Legendary north London music venue The Garage has been given a major boost in the fight for its future as Islington Council’s draft Local Plan has included live music on the Highbury Corner site for the first time, providing strong protection which will help to ensure its continued operation.
With more than 40 per cent of grassroots venues closing in the capital over the past decade and with plans revealed last year by Transport for London (TFL) to redevelop the site to improve the nearby tube station, The Garage was facing an uncertain future.
Islington Council’s decision is another positive step in lifting the threat to The Garage. The London Mayor’s office has given its support to the venue and TFL has now committed to the retention of live music on the site in its redevelopment plan.
An Islington Council spokesperson said: “We’ve listened carefully to all views, and the draft Local Plan – which will guide development for the next 15 years – proposes strong protection for a music venue to continue operation on the Garage site. Islington Council wants to support local small music venues through its planning and licensing policies.
Located almost directly opposite Highbury and Islington Tube Station, The Garage sits within an area designated for redevelopment and is further threatened by rising business rates and a short rolling lease.
Last year DHP Family launched a campaign to safeguard The Garage and has recently submitted an application for the venue to be granted ‘Asset of Community Value’ (ACV) status. If the application is accepted by Islington Council then ACV status will prevent future developers from disposing of the premises without giving the community six months to put together a bid to buy the site.
Since DHP Family stepped in as the new owner three years ago, The Garage has been fully restored to its former glory with a state-of-the-art soundsystem and a refurbished bar area. The 600 capacity venue has recently hosted Jack White, Alt J and Harry Styles as well as emerging talent such as Goat Girl, Fontaines D.C and The Orielles.
DHP Family’s owner and Managing Director George Akins is a patron of the Music Venue Trust, the charity which works to protect, secure and improve grassroots music venues across the country:
“For small, independently owned venues, it is becoming extremely difficult to survive in London. Business rate increases, rent increases and redevelopment plans are all hitting grassroots venues and although the support of the Council, TFL and the Mayor’s office is very important and significant there is still plenty of work to do. We all need to pull together to try and save as many of these venues as possible before it’s too late.
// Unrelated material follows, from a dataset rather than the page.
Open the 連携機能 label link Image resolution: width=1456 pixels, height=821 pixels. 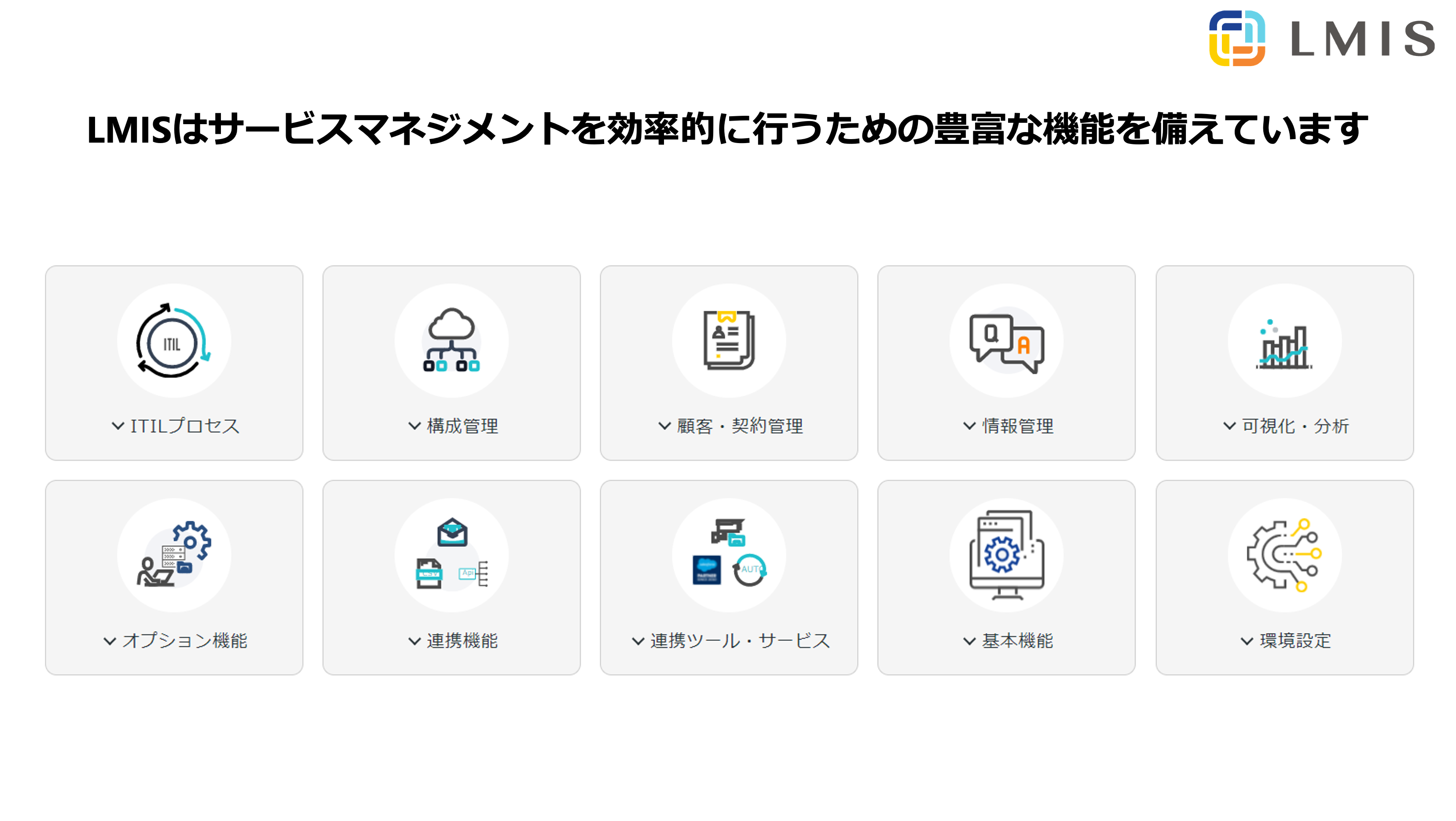462,641
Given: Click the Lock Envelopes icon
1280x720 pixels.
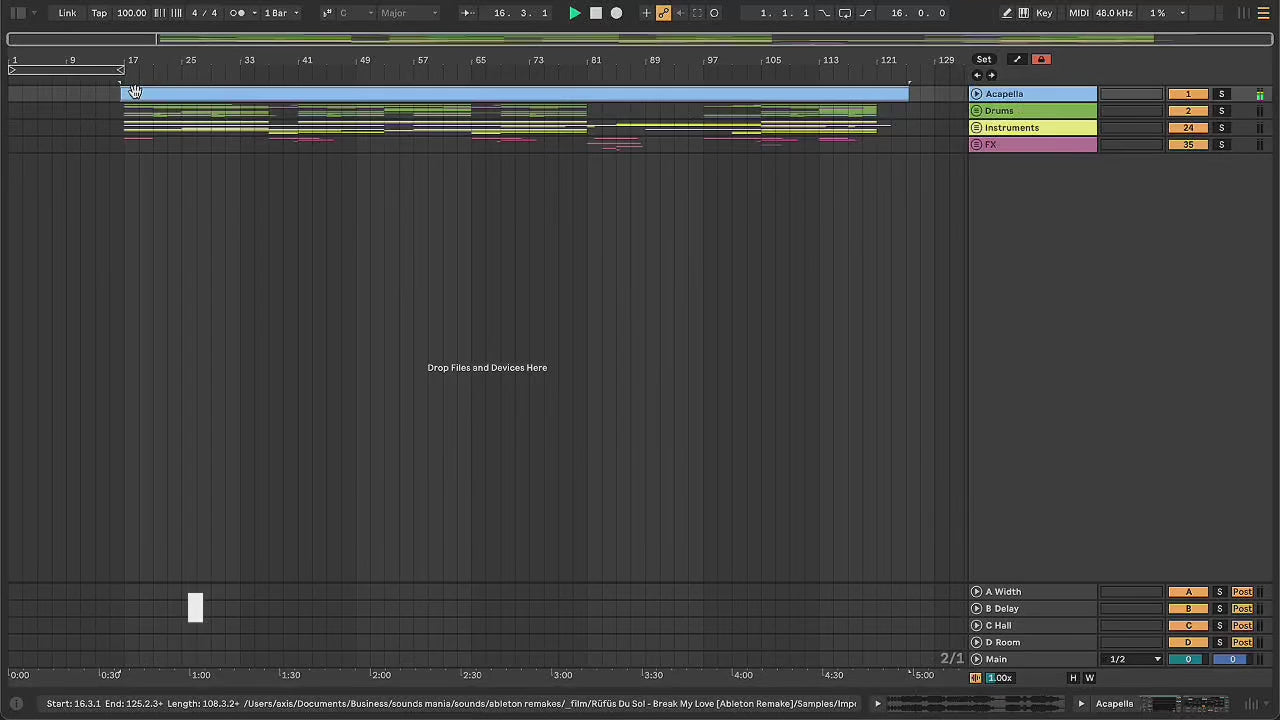Looking at the screenshot, I should [x=1041, y=59].
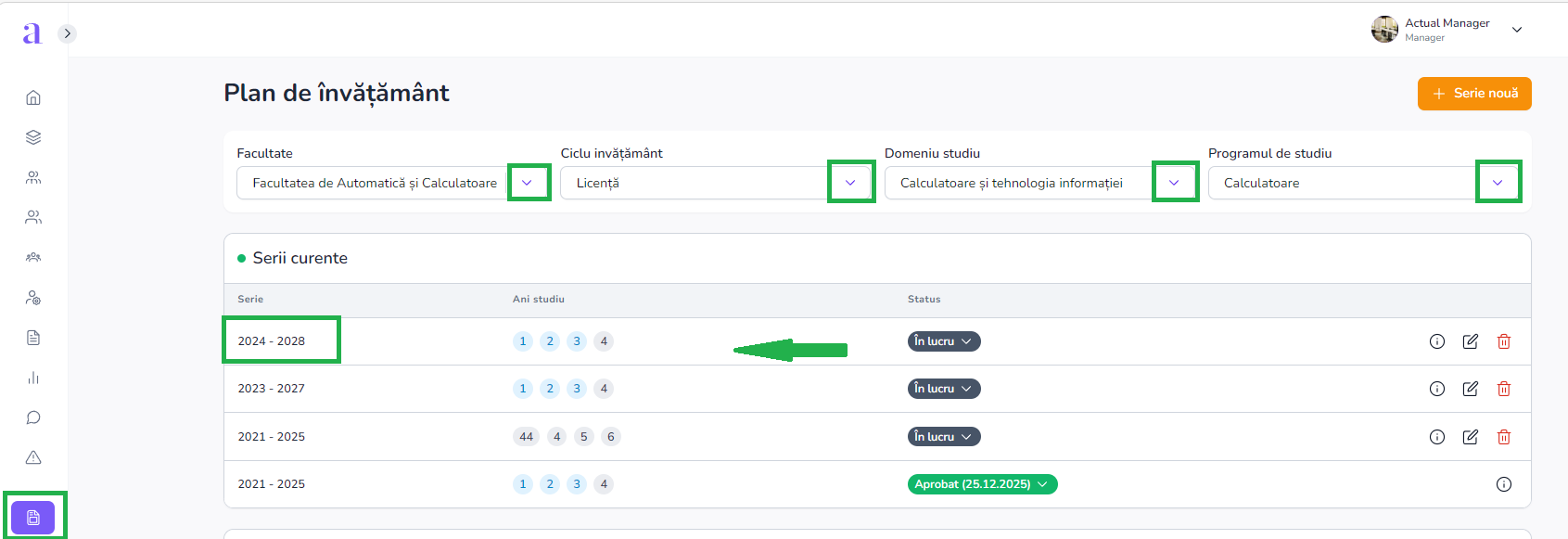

“The UK is one of the world’s great sources of forward thinking music but we are in great danger of throwing away that heritage. Small venues showcasing grassroots, contemporary music are a breeding ground for many of the bands that will become the superstars and stadium fillers of tomorrow.”
Opened in 1993, The Garage quickly established itself as the capital’s finest indie and rock venue. Performing there has become a rite of passage for many bands and it has played host to a roll call of talent including Oasis, Pulp, Slowdive, Red Hot Chilli Peppers, The Fall, Blur and many others.
The Garage’s programmer Matthew Cook said: “This is great news for music lovers across the capital and beyond. It will help keep a vibrant musical culture in Islington and means we can continue to put on gigs by some of the most innovative, influential and exciting bands around.”